REQUIRED TASK: Turn the listing, from its first line through the line that contains "Action: pyautogui.click(x=510, y=540)", into a Markdown table with the columns Row and Line, numbering each line and leaving out any blank ones.

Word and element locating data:

______________________________

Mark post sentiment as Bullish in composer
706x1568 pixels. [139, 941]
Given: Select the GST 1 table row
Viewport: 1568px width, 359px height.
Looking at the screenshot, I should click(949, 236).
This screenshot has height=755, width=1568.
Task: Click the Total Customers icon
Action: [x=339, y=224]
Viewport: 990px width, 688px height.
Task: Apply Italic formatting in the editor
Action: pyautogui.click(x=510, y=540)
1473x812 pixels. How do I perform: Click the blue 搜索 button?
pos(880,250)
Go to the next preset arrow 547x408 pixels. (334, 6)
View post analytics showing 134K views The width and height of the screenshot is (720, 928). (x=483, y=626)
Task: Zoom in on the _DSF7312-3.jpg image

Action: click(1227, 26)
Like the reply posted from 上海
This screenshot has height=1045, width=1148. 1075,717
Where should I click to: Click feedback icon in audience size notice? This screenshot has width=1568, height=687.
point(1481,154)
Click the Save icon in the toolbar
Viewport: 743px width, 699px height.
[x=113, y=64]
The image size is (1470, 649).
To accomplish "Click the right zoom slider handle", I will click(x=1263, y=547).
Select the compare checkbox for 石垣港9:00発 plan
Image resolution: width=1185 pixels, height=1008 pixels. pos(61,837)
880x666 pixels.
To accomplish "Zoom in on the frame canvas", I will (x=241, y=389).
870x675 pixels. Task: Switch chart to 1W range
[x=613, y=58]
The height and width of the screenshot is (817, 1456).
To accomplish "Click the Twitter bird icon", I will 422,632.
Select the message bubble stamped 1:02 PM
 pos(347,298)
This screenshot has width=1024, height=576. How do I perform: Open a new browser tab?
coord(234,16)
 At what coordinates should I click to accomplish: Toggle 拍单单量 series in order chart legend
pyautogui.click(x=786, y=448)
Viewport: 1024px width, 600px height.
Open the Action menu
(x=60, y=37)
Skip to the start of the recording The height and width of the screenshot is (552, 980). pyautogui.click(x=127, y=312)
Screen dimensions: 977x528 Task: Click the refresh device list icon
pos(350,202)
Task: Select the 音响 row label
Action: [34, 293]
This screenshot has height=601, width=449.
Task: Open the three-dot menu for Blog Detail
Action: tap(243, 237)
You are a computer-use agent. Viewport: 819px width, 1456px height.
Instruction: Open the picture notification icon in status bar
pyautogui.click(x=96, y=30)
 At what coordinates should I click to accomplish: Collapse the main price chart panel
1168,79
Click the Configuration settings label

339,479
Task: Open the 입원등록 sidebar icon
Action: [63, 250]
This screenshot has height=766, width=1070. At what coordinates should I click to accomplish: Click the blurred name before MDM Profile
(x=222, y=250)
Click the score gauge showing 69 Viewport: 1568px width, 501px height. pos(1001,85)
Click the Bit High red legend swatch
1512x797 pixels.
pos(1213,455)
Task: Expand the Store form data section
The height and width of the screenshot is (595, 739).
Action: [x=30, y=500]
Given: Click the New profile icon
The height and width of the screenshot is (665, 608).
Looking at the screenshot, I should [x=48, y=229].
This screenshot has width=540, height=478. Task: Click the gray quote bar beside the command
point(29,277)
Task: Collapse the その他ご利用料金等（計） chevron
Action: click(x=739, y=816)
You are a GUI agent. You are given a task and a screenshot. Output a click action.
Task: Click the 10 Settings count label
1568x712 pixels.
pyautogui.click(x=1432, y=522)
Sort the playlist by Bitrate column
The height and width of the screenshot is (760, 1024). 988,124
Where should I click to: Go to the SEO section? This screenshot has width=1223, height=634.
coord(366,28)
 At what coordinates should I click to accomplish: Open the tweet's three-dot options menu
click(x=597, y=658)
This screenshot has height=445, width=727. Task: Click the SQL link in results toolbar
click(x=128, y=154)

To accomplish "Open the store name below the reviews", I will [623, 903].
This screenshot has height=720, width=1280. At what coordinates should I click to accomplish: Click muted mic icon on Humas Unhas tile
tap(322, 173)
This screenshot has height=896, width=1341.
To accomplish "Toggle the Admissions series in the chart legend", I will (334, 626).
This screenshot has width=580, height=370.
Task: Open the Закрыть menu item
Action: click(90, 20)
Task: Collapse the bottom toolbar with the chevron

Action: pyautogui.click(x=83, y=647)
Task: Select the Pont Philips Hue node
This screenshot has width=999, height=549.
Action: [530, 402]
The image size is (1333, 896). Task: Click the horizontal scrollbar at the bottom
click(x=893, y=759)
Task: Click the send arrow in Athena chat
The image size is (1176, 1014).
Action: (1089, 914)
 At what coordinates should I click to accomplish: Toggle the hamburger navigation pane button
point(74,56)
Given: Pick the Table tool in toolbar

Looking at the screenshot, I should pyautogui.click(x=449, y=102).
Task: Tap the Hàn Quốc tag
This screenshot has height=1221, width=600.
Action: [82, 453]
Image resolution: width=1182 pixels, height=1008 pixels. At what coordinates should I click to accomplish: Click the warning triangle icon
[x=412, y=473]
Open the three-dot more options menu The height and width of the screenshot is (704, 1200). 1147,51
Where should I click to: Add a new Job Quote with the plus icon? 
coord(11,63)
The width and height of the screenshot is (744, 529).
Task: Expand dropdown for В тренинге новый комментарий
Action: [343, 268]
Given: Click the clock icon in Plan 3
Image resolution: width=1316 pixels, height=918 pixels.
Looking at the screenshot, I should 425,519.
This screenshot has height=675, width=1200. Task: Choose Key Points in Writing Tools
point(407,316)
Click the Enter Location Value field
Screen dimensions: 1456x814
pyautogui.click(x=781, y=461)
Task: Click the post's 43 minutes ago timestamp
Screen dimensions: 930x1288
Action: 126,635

______________________________

ANSWER TO THIS PROBLEM:
| Row | Line |
|---|---|
| 1 | Mark post sentiment as Bullish in composer |
| 2 | 706x1568 pixels. [139, 941] |
| 3 | Given: Select the GST 1 table row |
| 4 | Viewport: 1568px width, 359px height. |
| 5 | Looking at the screenshot, I should click(949, 236). |
| 6 | This screenshot has height=755, width=1568. |
| 7 | Task: Click the Total Customers icon |
| 8 | Action: [x=339, y=224] |
| 9 | Viewport: 990px width, 688px height. |
| 10 | Task: Apply Italic formatting in the editor |
| 11 | Action: pyautogui.click(x=510, y=540) |